┌──

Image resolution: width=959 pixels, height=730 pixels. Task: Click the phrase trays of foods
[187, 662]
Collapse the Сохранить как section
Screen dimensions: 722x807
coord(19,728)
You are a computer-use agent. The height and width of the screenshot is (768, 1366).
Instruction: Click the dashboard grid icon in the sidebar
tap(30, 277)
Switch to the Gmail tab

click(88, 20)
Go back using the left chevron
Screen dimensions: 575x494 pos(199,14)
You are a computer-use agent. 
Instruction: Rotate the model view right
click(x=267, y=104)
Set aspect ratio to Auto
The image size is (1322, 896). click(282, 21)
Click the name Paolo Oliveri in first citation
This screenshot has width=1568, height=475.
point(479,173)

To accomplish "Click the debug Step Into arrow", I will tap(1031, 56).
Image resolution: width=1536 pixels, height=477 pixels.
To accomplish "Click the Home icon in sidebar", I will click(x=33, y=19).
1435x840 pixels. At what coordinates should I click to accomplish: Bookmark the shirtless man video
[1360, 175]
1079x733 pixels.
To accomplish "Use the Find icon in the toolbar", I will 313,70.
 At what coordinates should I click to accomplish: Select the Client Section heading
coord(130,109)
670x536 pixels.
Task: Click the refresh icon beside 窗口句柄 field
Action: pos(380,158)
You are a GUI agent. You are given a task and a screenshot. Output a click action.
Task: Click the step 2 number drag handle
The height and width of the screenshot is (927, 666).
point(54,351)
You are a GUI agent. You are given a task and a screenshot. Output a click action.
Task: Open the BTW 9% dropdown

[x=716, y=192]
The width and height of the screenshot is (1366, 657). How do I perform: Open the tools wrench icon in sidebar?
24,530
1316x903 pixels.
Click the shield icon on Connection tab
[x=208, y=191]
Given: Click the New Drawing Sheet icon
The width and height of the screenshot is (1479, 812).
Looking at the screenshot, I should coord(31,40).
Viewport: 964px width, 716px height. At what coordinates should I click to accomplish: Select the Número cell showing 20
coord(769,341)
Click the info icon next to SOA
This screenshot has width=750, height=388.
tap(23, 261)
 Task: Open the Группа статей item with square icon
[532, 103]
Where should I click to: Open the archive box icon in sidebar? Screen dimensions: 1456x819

└──

* Work to do
Which lines in the items above contain the string "computer"? Show each of those lines in full.

* Response
You are a computer-use agent. The height and width of the screenshot is (768, 1366).
You are a computer-use agent. 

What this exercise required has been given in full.